= Beginning of Section =
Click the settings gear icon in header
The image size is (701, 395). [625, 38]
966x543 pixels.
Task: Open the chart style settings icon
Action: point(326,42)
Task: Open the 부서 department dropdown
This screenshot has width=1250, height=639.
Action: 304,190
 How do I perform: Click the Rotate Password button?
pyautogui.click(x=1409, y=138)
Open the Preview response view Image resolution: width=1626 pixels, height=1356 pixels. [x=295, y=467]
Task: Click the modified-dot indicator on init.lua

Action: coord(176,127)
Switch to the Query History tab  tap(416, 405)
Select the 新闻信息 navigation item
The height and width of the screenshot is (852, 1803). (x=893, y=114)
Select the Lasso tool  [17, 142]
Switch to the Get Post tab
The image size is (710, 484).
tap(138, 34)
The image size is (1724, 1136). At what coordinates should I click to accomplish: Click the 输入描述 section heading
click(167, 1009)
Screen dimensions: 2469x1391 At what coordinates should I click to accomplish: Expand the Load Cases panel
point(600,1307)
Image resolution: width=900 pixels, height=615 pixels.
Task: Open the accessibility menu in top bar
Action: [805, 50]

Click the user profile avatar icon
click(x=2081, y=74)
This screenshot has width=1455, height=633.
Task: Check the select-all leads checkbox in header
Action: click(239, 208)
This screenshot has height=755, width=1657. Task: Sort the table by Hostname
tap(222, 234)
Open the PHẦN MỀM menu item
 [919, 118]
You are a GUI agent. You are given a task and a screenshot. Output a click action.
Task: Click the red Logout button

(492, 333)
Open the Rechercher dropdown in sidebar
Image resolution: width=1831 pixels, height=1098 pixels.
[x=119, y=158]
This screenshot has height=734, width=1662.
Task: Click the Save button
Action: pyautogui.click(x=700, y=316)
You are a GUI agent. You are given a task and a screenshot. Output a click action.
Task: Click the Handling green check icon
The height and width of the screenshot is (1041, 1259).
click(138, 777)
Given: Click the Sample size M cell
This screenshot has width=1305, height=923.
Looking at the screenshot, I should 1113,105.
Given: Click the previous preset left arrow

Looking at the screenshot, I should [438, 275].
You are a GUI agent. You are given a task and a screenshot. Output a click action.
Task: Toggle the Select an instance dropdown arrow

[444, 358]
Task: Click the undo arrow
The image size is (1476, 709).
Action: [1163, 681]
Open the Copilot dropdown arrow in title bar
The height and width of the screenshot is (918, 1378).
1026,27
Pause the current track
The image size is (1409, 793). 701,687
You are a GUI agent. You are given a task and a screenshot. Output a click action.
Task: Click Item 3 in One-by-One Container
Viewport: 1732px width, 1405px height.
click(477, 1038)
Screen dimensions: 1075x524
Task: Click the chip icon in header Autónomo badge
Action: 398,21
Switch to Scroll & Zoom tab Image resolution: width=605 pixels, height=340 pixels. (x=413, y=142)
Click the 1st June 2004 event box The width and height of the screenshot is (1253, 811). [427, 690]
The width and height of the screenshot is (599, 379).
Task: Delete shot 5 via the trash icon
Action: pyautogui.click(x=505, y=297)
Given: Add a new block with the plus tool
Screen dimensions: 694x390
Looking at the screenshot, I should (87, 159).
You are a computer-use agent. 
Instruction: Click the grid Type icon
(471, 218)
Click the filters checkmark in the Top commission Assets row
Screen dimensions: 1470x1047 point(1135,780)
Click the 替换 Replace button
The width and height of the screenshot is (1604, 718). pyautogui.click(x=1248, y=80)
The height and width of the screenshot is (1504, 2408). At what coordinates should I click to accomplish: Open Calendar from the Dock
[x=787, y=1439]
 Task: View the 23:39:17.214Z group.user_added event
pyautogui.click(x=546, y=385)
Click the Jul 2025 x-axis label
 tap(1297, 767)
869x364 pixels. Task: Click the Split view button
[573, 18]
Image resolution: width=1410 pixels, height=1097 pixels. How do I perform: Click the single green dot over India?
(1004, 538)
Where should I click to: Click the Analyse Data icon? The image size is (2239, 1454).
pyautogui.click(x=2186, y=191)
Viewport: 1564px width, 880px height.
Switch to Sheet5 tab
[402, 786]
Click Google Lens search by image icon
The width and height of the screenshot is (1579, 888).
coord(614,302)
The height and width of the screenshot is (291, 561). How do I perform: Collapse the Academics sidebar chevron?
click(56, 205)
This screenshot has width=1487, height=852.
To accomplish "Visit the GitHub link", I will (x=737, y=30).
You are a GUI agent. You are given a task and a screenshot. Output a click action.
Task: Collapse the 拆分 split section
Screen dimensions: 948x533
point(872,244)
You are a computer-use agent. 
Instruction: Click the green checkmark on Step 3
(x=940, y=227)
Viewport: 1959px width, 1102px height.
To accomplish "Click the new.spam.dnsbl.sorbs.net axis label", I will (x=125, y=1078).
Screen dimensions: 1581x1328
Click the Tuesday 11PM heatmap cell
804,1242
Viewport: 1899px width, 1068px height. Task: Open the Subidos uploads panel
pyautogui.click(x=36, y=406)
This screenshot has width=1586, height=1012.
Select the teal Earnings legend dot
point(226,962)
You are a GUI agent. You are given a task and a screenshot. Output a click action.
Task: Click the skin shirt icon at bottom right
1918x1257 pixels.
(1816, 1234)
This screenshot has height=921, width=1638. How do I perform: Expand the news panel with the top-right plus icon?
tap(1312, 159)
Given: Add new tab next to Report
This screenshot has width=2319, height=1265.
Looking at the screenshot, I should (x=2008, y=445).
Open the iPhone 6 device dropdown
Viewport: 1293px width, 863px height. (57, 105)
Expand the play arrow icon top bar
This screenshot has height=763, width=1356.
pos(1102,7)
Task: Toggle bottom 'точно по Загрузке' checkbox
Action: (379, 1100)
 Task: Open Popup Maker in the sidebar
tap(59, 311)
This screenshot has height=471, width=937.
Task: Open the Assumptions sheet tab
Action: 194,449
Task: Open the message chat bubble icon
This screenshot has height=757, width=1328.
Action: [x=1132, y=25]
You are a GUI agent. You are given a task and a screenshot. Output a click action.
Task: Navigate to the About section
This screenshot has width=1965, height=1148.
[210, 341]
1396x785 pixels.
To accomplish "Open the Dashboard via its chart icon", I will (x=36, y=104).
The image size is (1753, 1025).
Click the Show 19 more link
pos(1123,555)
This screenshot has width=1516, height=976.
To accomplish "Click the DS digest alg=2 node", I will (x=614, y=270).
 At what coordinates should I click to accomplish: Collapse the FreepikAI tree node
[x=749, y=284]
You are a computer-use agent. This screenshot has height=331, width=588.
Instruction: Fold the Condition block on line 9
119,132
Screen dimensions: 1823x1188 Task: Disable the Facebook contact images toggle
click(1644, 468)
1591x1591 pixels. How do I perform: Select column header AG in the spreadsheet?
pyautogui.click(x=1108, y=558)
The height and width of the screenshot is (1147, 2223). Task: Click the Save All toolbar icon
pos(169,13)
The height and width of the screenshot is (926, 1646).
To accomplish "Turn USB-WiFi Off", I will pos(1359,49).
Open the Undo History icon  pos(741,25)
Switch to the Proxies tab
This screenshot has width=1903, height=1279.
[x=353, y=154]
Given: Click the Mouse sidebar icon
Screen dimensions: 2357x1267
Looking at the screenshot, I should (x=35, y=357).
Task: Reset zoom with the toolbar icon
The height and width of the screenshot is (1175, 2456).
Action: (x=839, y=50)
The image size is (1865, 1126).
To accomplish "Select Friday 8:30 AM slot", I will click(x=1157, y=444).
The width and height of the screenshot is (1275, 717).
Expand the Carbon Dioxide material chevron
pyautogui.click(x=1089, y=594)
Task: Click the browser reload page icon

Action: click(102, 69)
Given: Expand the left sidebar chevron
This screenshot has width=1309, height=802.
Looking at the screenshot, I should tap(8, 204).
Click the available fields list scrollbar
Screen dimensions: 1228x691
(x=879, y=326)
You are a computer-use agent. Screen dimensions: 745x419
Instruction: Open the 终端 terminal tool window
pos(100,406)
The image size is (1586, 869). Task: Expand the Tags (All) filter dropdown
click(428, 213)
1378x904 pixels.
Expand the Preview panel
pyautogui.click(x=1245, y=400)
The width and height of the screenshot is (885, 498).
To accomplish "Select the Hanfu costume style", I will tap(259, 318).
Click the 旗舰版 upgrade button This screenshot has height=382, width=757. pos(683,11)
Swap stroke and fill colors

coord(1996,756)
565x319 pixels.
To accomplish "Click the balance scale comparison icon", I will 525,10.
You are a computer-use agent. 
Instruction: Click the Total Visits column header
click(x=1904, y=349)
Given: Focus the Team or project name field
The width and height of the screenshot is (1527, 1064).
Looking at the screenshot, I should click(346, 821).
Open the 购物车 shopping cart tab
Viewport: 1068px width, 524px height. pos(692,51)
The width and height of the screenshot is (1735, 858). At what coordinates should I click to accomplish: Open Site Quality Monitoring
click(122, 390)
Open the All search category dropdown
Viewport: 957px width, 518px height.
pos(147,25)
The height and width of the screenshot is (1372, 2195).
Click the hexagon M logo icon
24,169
= End of Section =
Say how many lines of the data hold the string "History", with no other words in your reply.

Exercise response:
2